SQL HAVING Clause: Filtering Groups with Examples
HAVING is a 6-character fix for a logic error that tanks candidates in 7% of verified SQL rounds. WHERE can't see aggregates. HAVING can. That's the whole rule.
What HAVING Does (and How It Differs from WHERE)
SQL runs clauses in a fixed logical sequence. Burn this order into your head and HAVING stops being mysterious. WHERE can't see aggregates because aggregates don't exist at step 2. That's literally the whole rule.
HAVING with Complex Conditions
Real interview questions rarely ask for a single HAVING condition. They layer requirements: find groups meeting multiple aggregate thresholds, groups where a ratio exceeds a bound, or groups where a conditional count passes a test. The syntax stays the same. The thinking gets harder.
Know HAVING the way the interviewer who asks it knows it.

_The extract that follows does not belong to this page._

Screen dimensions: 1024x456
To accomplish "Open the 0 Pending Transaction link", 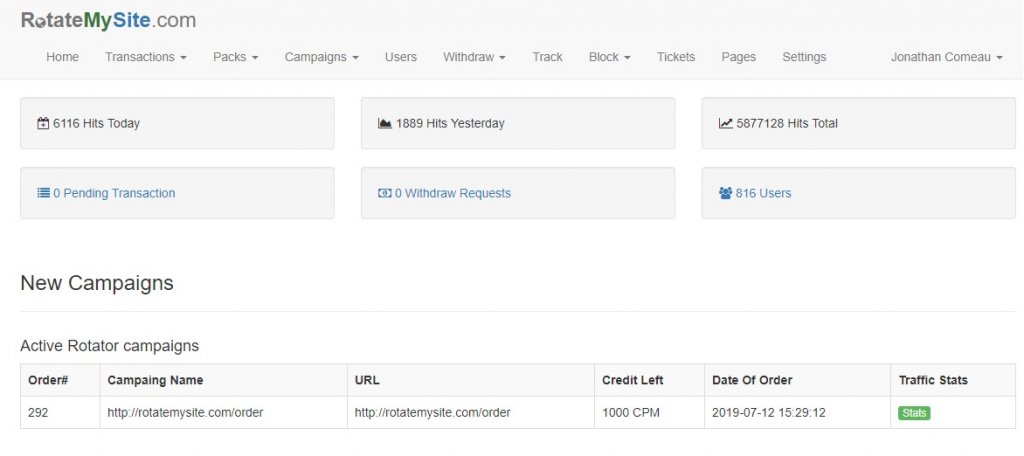I will tap(114, 193).
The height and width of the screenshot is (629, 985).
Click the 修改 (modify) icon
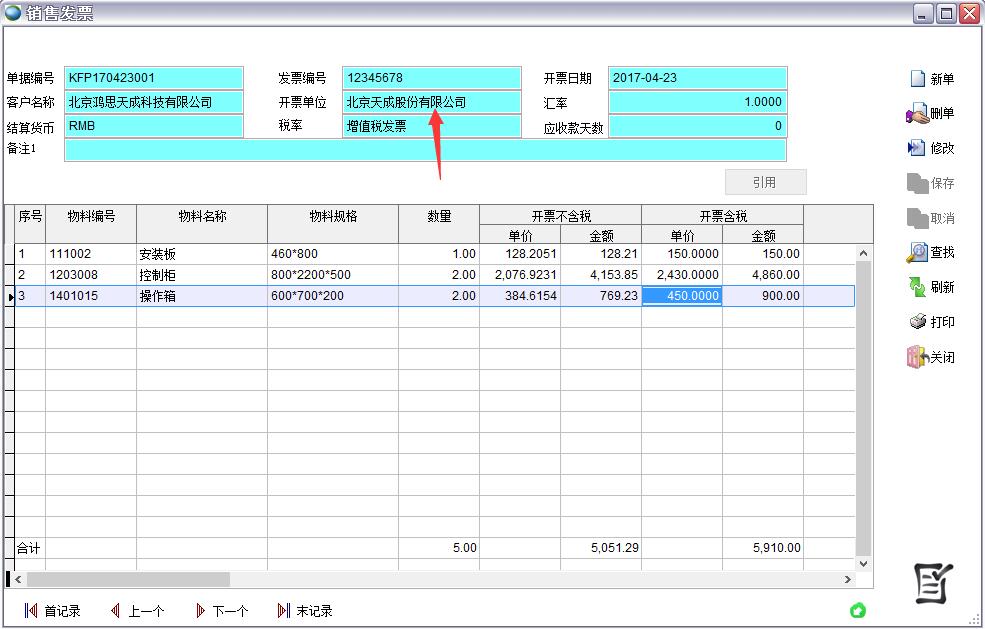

Tables With Most DQ Failures
The tables with the most failures.
Pulled from debriefs where SQL was the gate.
SQL Execution Order
1. FROM / JOIN
Tables are loaded and joined into a working row set.
2. WHERE
Individual rows are filtered. Aggregates do not exist yet, so you cannot reference them.
3. GROUP BY
Remaining rows collapse into groups. Each unique combination of grouped columns becomes one row.
4. HAVING
Groups are filtered using aggregate conditions. This is the first point where COUNT, SUM, AVG are available.
5. SELECT
Output columns and expressions are computed. Aliases are created here.
6. ORDER BY
Results are sorted. Can reference aliases because it runs after SELECT.
WHERE vs HAVING in Action
-- WHERE: filters rows BEFORE grouping
SELECT department, COUNT(*) AS emp_count
FROM employees
WHERE hire_date >= '2023-01-01'
GROUP BY department;
-- HAVING: filters groups AFTER aggregation
SELECT department, COUNT(*) AS emp_count
FROM employees
GROUP BY department
HAVING COUNT(*) >= 5;
-- Both together: WHERE reduces rows, HAVING filters groups
SELECT department, COUNT(*) AS emp_count
FROM employees
WHERE hire_date >= '2023-01-01'
GROUP BY department
HAVING COUNT(*) >= 5;Interview note: The combined query above is the pattern interviewers reach for most often. They want to see that you know WHERE and HAVING are not interchangeable. A candidate who puts a row-level filter in HAVING instead of WHERE signals they do not understand query execution order.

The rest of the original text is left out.